Buono, pulito e giusto – gut, sauber und gerecht
Das sind die Maßstäbe der Slow Food Bewegung! Unsere Lebensmittel sollen gut sein in ihrem Geschmack und ihrer Qualität, sauber sein in Hinblick auf unsere Gesundheit und im Sinne einer nachhaltigen Produktionsweise, die Mensch und Tier respektiert; und sie sollen fair sein, sodass die Produzenten für ihre Arbeit gerecht entlohnt werden. Wenn ein Element fehle, sei das laut Petrini, nicht Slow Food. Wir wollen nicht nur Konsumenten sein, sondern betrachten uns selbst als Co-Produzenten, also als Mitwirkende des Produktionsprozesses in dem Sinne, dass wir uns informieren:
- wie unsere Lebensmittel hergestellt werden,
- wer sie herstellt und dass
- wir die Produzenten mit dem Kauf ihrer Produkte aktiv unterstützen.

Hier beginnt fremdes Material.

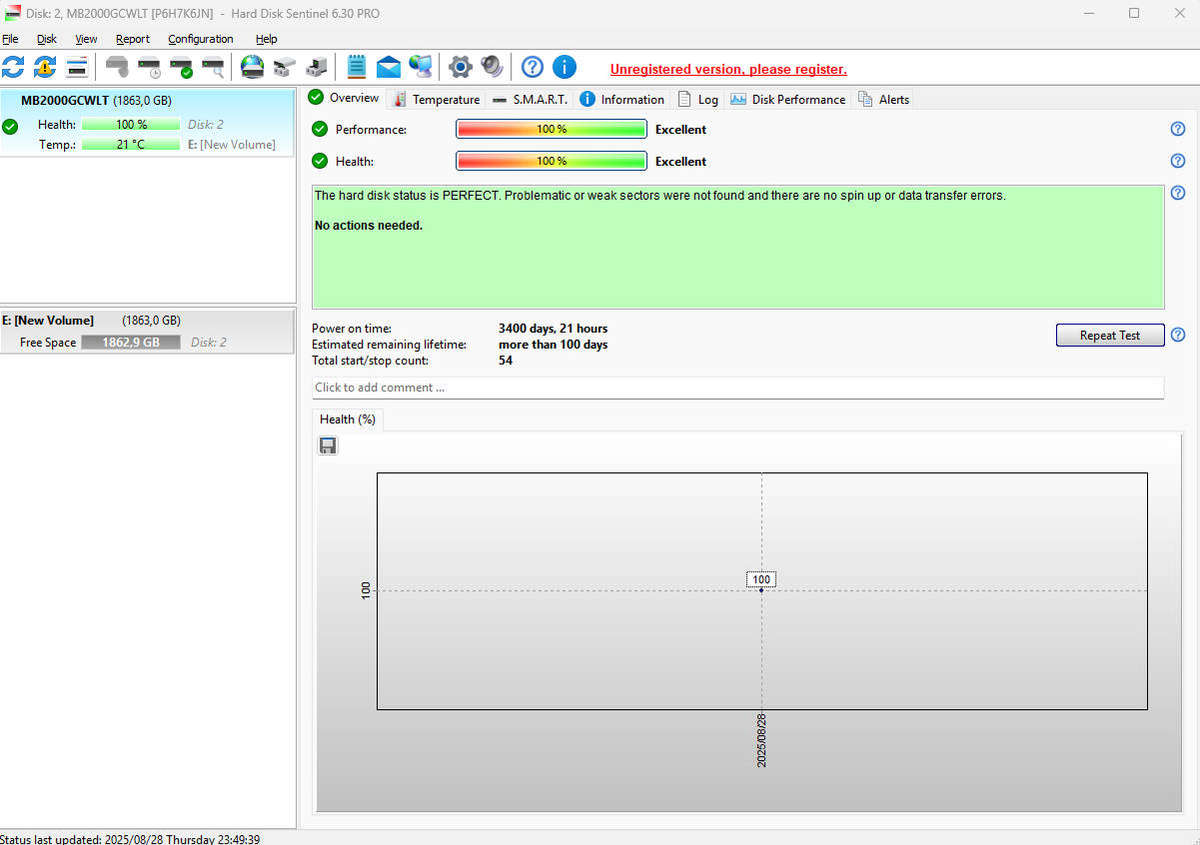1200x845 pixels.
Task: Click the Refresh disk information icon
Action: coord(13,67)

Genuss erleben zu dürfen gehört für Slow Food zu den Rechten eines jeden Menschen. Schmackhaftigkeit und damit auch Gesundheit von Lebensmitteln sei damit kein Luxus und dürfe auch nicht vom Einkommen abhängen. Allerdings, dessen sind sich die langsamen Genießer auch bewusst: Qualität braucht Zeit – und ist deswegen nicht immer preiswert.
Die Ziele der Slow Food-Bewegung
- Der Genuss steht im Mittelpunkt, weil jeder Mensch ein Recht darauf hat.
- Qualität braucht Zeit.
- Die ökologische, regionale, sinnliche und ästhetische Qualität ist Voraussetzung für Genuss.
- Geschmack ist keine Geschmackssache, sondern eine historische, kulturelle, individuelle, soziale und ökonomische Dimension, über die durchaus gestritten werden soll.
Für Slow Food ist Genuss untrennbar mit hoher Verantwortung verbunden: Die Kultur der Menschen in den Regionen, ihr handwerkliches Können und Wissen sowie ihre sozialen Netzwerke in Produktion, Verarbeitung und Handel haben die Landschaften und ihre Produkte geprägt. Ihr Erhalt ist eine Voraussetzung wahren Genusses. Slow Food steht für Produkte mit authentischem Charakter (regional, saisonal), die auf traditionelle oder ursprüngliche Weise hergestellt und genossen werden. Lebensmittel, die nach Slow-Food-Kriterien angebaut, produziert, verkauft oder verzehrt werden, sollen regionale Wirtschaftskreisläufe stärken und Menschen wieder mit Auge, Ohr, Mund und Händen an ihre Region binden.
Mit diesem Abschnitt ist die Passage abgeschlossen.